Psiquiatría de Enlace y enfoque actual de las toxicomanías.
El caso clínico presentado trata de ser paradigmático en cuanto a la conveniencia de un enfoque global del paciente, correctamente dirigido desde aquel ámbito que mejor permita captar la complejidad de los pacientes toxicómanos.
La necesidad de contar con seguimiento por el Servicio de Infecciosas se deduce de la grave situación física por HIV así como por la concurrencia de diferentes enfermedades oportunistas. La llegada de la triple terapia para este tipo de enfermos ha supuesto a su vez un cambio de tremenda importancia en cuanto a sus perspectivas vitales y de calidad de vida.
Complementar estas terapias con los recursos de dispensación de metadona facilita el control de la toxicomanía, evitando las consecuencias negativas que pudieran surgir de la actividad de consumo. Debemos recordar que en el caso presentado los problemas de conductas antisociales no tienen especial relevancia, si bien no por ello debemos olvidar la necesidad de trabajar en el ámbito familiar, social, laboral... circunstancias éstas que en otros pacientes y de manera mayoritaria suponen un factor perpetuante y agravante de la enfermedad.
Indudablemente la intervención de los cirujanos de manera puntual evitó las consecuencias buscadas de la autolesión, facilitando además su contacto con el Servicio de Psiquiatría.
Pero este tipo de actuaciones, estos enfoques de los diferentes recursos, perderían gran efectividad si no sumaran sus esfuerzos de manera coordinada. Como ya se ha señalado en el texto, en determinados momentos de la historia clínica se señalan dificultades diagnósticas que corresponden al ámbito de lo psíquico. No cabe duda que también en este aspecto la enfermedad del HIV ha modulado la expresión psicopatológica (16).
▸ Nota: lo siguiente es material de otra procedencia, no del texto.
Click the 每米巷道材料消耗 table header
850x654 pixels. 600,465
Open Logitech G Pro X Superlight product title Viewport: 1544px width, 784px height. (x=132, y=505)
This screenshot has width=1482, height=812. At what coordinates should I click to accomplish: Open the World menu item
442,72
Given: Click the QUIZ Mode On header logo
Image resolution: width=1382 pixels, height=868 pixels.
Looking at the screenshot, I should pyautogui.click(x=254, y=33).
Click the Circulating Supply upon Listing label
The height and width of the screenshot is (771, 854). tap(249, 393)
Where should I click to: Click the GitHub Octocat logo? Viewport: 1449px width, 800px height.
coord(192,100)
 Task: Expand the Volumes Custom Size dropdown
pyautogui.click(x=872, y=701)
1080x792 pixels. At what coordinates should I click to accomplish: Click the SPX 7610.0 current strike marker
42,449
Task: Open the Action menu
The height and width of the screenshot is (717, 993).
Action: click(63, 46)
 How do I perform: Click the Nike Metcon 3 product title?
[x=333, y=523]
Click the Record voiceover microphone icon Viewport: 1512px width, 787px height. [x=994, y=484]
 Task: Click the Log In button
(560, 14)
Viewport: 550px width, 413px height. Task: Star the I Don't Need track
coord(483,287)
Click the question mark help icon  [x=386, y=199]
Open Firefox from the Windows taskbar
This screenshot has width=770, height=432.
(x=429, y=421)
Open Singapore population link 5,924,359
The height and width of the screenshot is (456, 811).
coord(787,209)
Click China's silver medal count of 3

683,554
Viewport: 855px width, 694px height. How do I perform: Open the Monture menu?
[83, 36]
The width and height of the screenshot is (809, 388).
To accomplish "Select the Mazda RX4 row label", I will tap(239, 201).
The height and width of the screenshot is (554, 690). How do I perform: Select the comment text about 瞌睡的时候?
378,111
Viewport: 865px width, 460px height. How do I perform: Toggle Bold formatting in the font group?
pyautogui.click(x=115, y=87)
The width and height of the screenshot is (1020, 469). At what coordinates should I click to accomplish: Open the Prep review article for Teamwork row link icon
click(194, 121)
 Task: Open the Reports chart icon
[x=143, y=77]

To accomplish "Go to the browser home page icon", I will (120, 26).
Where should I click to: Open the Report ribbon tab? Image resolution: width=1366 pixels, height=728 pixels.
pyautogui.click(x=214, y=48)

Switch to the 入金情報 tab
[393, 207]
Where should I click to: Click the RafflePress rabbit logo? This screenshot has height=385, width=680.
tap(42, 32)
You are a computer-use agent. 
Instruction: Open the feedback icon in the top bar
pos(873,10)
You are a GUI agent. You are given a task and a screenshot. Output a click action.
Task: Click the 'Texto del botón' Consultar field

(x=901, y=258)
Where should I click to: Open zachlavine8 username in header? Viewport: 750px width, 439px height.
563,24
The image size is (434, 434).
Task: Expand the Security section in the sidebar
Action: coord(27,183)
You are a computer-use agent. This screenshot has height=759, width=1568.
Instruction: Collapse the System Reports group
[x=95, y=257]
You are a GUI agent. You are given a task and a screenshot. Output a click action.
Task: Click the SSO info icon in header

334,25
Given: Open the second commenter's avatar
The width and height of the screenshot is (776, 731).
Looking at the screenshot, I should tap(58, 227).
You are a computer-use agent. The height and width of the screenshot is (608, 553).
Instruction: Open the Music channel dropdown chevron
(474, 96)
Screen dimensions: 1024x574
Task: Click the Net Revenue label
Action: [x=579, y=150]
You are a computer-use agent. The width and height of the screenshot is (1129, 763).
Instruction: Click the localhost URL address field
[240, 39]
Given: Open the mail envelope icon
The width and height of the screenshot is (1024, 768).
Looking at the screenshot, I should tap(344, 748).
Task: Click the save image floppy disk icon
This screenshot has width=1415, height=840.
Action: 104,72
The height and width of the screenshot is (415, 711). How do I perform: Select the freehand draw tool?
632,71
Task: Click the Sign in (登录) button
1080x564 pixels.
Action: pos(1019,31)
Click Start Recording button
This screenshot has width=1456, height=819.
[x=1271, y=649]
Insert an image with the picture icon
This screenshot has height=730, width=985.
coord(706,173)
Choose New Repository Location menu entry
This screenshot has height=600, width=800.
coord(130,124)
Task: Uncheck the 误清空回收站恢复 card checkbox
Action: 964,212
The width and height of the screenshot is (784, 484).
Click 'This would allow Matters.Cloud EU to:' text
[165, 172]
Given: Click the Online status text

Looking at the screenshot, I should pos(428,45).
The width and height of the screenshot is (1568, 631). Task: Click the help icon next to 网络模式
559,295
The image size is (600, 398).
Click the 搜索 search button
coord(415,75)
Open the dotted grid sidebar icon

Es por tanto indispensable en este paciente y en todo sujeto toxicómano un enfoque global y holístico de las diferentes consecuencias no sólo físicas sino también psíquicas y sociales que supone el grave problema de la drogadicción, entendida ya como una patología altamente invalidante.
No sólo ya por la posible aparición de sintomatología claramente psiquiátrica concomitante a la dependencia (recordar el concepto de patología dual) o en otras diferentes etapas de la adicción (trastornos depresivos, cuadros psicóticos por intoxicación aguda, afectaciones orgánicas ...(13,17,18 )) sino por la necesidad de lograr ese enfoque general que permita la mejor intervención sobre el sujeto, la Psiquiatría de Enlace se erige como recurso idóneo para lograr dicha intervención. Su cercanía con las otras especialidades que atienden al paciente; su conocimiento de la psicopatología, rica y abundante, que presentan los sujetos toxicómanos (13,17,18,19,20); sus posibilidades de coordinación con diferentes recursos; sus prácticas terapéuticas tanto farmacológicas como psicológicas... le facilitan ese papel de coordinación, articulando los diferentes recursos de los que pueda beneficiarse el paciente individualizado.